[Exercise details]: A single count is required: the lines of the data below in which the word "field" occurs.

(Exercise inputs begins)

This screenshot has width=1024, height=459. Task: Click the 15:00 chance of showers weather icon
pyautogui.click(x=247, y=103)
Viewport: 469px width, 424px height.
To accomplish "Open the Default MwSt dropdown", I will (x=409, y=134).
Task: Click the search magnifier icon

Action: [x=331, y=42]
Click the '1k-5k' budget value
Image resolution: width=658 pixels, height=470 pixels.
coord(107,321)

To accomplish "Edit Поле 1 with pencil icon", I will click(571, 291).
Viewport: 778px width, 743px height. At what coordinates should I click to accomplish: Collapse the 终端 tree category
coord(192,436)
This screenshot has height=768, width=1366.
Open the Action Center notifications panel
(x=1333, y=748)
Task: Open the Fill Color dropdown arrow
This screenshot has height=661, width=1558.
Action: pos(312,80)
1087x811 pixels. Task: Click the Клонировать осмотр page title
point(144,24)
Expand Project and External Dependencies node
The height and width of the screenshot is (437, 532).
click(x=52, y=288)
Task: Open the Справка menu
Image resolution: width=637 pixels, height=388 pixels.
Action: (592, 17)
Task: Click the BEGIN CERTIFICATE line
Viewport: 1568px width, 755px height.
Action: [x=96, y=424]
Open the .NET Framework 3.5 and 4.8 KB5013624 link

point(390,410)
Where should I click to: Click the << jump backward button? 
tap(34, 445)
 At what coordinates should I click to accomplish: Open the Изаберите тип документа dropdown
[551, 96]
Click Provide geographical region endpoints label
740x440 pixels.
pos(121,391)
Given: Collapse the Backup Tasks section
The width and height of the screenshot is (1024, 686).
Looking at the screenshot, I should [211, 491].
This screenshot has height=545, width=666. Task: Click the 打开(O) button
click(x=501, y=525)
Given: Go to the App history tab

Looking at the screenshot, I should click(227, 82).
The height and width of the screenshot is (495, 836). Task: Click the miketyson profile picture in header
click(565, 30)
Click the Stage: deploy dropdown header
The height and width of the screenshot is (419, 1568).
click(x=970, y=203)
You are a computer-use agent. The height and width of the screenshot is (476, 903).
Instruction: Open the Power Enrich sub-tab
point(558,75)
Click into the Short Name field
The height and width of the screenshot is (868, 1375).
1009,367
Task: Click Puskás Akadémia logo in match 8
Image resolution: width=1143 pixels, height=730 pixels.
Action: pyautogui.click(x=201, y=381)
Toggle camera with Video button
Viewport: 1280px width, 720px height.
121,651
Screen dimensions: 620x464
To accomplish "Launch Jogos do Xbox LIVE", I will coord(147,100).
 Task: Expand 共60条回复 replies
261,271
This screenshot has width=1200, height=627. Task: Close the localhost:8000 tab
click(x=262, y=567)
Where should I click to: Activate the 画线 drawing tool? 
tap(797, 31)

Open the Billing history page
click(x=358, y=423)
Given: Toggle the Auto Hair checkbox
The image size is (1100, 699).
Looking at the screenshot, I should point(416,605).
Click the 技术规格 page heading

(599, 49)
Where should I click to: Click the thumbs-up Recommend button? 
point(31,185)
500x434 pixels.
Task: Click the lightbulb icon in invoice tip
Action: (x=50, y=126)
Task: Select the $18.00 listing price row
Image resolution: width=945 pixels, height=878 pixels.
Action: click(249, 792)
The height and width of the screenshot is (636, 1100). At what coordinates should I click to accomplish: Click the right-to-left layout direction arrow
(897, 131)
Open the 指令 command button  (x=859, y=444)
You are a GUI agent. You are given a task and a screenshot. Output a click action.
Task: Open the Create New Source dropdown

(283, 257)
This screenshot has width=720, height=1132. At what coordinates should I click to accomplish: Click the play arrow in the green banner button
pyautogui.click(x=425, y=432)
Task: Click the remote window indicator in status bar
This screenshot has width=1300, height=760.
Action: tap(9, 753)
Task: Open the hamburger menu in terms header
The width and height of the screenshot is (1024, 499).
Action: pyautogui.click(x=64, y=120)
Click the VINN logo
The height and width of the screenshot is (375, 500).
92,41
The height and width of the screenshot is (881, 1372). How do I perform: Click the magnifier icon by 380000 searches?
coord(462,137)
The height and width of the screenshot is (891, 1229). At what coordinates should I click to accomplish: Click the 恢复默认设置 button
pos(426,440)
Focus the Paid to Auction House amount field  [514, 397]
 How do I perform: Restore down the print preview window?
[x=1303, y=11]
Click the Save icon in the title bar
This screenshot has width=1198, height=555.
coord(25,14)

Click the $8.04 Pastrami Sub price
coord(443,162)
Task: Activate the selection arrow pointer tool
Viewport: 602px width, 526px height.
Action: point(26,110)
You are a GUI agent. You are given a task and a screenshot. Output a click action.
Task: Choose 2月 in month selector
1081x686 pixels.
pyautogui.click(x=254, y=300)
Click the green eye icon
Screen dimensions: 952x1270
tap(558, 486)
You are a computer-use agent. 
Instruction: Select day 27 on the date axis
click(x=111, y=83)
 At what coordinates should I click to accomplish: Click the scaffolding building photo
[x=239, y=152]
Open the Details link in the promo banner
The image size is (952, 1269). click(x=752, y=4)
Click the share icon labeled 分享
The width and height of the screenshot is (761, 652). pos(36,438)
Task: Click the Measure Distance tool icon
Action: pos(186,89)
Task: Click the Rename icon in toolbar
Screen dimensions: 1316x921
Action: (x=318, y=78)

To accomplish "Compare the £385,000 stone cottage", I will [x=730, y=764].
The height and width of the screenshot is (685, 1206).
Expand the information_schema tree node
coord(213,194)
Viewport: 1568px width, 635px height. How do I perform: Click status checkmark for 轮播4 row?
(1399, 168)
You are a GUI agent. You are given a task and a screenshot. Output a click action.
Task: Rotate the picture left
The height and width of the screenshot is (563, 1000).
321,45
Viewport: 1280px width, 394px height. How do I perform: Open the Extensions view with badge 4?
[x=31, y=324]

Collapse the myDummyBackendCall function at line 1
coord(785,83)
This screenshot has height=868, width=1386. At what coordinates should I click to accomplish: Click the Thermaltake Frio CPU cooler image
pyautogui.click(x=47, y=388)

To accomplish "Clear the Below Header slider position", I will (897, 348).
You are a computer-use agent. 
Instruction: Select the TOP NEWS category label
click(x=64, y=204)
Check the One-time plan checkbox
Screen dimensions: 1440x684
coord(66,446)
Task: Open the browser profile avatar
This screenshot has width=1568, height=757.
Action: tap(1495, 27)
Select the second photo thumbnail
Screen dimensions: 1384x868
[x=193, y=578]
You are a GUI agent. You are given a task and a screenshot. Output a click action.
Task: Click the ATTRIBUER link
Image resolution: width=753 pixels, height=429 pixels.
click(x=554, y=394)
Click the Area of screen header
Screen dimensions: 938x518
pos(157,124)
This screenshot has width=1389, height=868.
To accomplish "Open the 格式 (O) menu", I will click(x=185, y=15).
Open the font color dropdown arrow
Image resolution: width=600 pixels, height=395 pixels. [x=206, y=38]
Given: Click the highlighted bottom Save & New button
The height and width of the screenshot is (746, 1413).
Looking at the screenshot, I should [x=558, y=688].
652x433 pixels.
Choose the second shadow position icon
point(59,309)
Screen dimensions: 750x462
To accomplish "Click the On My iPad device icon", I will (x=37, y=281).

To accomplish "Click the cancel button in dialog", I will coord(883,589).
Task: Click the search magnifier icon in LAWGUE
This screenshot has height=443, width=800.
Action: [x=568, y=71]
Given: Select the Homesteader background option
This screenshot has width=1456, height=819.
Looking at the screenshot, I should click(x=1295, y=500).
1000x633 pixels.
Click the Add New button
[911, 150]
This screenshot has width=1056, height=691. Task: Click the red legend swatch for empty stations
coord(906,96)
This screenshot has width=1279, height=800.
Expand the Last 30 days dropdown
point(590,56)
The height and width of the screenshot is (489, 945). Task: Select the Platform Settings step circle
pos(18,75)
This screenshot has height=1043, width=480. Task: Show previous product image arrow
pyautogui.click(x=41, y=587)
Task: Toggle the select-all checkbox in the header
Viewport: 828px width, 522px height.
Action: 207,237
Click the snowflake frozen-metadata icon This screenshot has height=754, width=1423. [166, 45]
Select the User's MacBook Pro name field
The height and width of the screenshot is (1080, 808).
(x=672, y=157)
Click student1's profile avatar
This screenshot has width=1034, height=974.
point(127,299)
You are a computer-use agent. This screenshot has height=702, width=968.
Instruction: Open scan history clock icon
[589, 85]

(Exercise inputs ends)

[Solved problem]: 3